#### Directions
These entries must be printed again exactly as they are.

(Stored items)
= = = = =

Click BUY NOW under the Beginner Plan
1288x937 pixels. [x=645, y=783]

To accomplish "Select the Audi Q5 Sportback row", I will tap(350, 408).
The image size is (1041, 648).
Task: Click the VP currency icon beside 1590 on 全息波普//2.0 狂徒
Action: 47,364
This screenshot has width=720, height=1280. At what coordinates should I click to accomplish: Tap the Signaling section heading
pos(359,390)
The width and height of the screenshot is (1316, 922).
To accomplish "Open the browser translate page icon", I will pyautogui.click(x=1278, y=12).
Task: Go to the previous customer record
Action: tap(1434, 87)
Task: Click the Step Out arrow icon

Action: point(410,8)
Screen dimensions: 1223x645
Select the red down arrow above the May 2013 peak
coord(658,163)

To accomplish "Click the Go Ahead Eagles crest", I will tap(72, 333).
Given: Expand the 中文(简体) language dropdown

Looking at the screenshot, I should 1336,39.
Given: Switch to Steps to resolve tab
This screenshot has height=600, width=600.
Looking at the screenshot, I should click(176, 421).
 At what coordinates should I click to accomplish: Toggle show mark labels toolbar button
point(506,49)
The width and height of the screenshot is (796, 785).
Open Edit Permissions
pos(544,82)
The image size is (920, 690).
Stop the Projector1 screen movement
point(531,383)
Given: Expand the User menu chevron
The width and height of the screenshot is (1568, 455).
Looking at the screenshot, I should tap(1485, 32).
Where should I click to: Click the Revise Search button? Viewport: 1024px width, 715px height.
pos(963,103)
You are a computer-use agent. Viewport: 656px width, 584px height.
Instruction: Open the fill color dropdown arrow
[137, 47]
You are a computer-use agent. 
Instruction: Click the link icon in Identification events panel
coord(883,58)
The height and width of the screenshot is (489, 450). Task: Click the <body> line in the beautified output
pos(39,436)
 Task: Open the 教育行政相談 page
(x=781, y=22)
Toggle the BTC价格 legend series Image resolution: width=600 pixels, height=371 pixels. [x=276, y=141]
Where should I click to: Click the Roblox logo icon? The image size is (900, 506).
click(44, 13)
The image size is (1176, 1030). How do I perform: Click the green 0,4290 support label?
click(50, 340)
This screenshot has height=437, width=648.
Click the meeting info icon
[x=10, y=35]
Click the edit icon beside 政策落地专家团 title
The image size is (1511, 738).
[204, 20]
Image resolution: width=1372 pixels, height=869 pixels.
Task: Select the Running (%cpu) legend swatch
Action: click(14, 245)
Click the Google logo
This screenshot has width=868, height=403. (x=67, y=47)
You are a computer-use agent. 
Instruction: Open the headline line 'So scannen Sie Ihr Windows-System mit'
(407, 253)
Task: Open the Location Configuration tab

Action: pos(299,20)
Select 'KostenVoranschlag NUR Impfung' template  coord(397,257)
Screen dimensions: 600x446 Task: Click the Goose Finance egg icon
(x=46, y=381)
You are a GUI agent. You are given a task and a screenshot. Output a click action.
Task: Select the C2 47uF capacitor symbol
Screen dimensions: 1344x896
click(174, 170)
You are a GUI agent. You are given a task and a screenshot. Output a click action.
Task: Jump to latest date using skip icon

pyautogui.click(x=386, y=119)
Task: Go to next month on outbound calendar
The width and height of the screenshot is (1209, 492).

= = = = =

#### Your solution
Click BUY NOW under the Beginner Plan
1288x937 pixels. [x=645, y=783]

To accomplish "Select the Audi Q5 Sportback row", I will tap(350, 408).
The image size is (1041, 648).
Task: Click the VP currency icon beside 1590 on 全息波普//2.0 狂徒
Action: 47,364
This screenshot has width=720, height=1280. At what coordinates should I click to accomplish: Tap the Signaling section heading
pos(359,390)
The width and height of the screenshot is (1316, 922).
To accomplish "Open the browser translate page icon", I will pyautogui.click(x=1278, y=12).
Task: Go to the previous customer record
Action: tap(1434, 87)
Task: Click the Step Out arrow icon

Action: point(410,8)
Screen dimensions: 1223x645
Select the red down arrow above the May 2013 peak
coord(658,163)

To accomplish "Click the Go Ahead Eagles crest", I will tap(72, 333).
Given: Expand the 中文(简体) language dropdown

Looking at the screenshot, I should 1336,39.
Given: Switch to Steps to resolve tab
This screenshot has height=600, width=600.
Looking at the screenshot, I should click(176, 421).
 At what coordinates should I click to accomplish: Toggle show mark labels toolbar button
point(506,49)
The width and height of the screenshot is (796, 785).
Open Edit Permissions
pos(544,82)
The image size is (920, 690).
Stop the Projector1 screen movement
point(531,383)
Given: Expand the User menu chevron
The width and height of the screenshot is (1568, 455).
Looking at the screenshot, I should tap(1485, 32).
Where should I click to: Click the Revise Search button? Viewport: 1024px width, 715px height.
pos(963,103)
You are a computer-use agent. Viewport: 656px width, 584px height.
Instruction: Open the fill color dropdown arrow
[137, 47]
You are a computer-use agent. 
Instruction: Click the link icon in Identification events panel
coord(883,58)
The height and width of the screenshot is (489, 450). Task: Click the <body> line in the beautified output
pos(39,436)
 Task: Open the 教育行政相談 page
(x=781, y=22)
Toggle the BTC价格 legend series Image resolution: width=600 pixels, height=371 pixels. [x=276, y=141]
Where should I click to: Click the Roblox logo icon? The image size is (900, 506).
click(44, 13)
The image size is (1176, 1030). How do I perform: Click the green 0,4290 support label?
click(50, 340)
This screenshot has height=437, width=648.
Click the meeting info icon
[x=10, y=35]
Click the edit icon beside 政策落地专家团 title
The image size is (1511, 738).
[204, 20]
Image resolution: width=1372 pixels, height=869 pixels.
Task: Select the Running (%cpu) legend swatch
Action: click(14, 245)
Click the Google logo
This screenshot has width=868, height=403. (x=67, y=47)
You are a computer-use agent. 
Instruction: Open the headline line 'So scannen Sie Ihr Windows-System mit'
(407, 253)
Task: Open the Location Configuration tab

Action: pos(299,20)
Select 'KostenVoranschlag NUR Impfung' template  coord(397,257)
Screen dimensions: 600x446 Task: Click the Goose Finance egg icon
(x=46, y=381)
You are a GUI agent. You are given a task and a screenshot. Output a click action.
Task: Select the C2 47uF capacitor symbol
Screen dimensions: 1344x896
click(174, 170)
You are a GUI agent. You are given a task and a screenshot. Output a click action.
Task: Jump to latest date using skip icon

pyautogui.click(x=386, y=119)
Task: Go to next month on outbound calendar
The width and height of the screenshot is (1209, 492).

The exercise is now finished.